Natsuho Ito¹, Taisuke Ito^1,2, Arno Kromminga³, Albrecht Bettermann¹, Masahiro Takigawa², and Ralf Paus¹

¹Department of Dermatology, University Hospital Hamburg-Eppendorf, University of Hamburg, Hamburg,  Germany ²Department of Dermatology, Hamamatsu University School of Medicine, Hamamatsu, Japan ³Institute for Immunology, Clinical Pathology & Molecular Medicine (IPM), Hamburg, Germany

Objectives:It has been proposed that mammalian skin contains a peripheral equivalent of the hypothalamic-pituitary-adrenal (HPA) axis, which controls adrenal cortisol production and serves as a major stress-response regulator and endocrine integrator system in mammalian organisms. Human skin indeed expresses transcripts and/or immunoreactivity (IR) for most of the key components of the HP axis, including corticotropin releasing hormone (CRH) and CRH-receptor (CRH-R), proopiomelanocortin (POMC), alpha-melanocyte stimulating hormone (MSH), adrenocorticotropic hormone (ACTH) and melanocortin receptors and even expresses key enzymes for cortisol synthesis. However, convincing evidence that a functional equivalent of the HPA axis operates in normal skin in situ and that normal human skin actually synthesizes cortisol, is still missing.

Methods: Microdissected, organ-cultured human scalp anagen VI hair follicles were treated with vehicle or recognized key players along the HPA axis (i.e. CRH, or ACTH, or cortisol as the best-established negative feedback signal for hypothalamic CRH secretion) for 2-8 days. We then investigated CRH effects on hair elongation, cell proliferation by Ki67 staining, and connective tissue sheath mast cells by giemsa staining.  In addition, we examined if and how this treatment regimen altered the expression of key HPA axis parameters with immunohistochemistry, RT-PCR and/or in situ hybridization.
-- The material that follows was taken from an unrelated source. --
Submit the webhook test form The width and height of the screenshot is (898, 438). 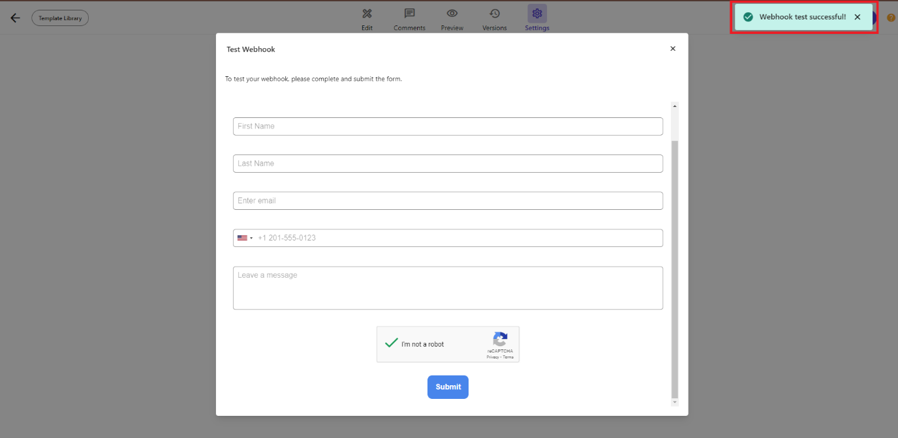pyautogui.click(x=448, y=387)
Results and Conclusions: This study shows that CRH treated-human scalp hair follicles demonstrated a significant decline in hair shaft elongation and in hair matrix cell proliferation, that CRH may promote the maturation of the connective tissue sheath mast cells, and that human scalp hair follicles display a fully functional equivalent of the HPA axis, synthesize cortisol, and recruit classical HPA feedback loops.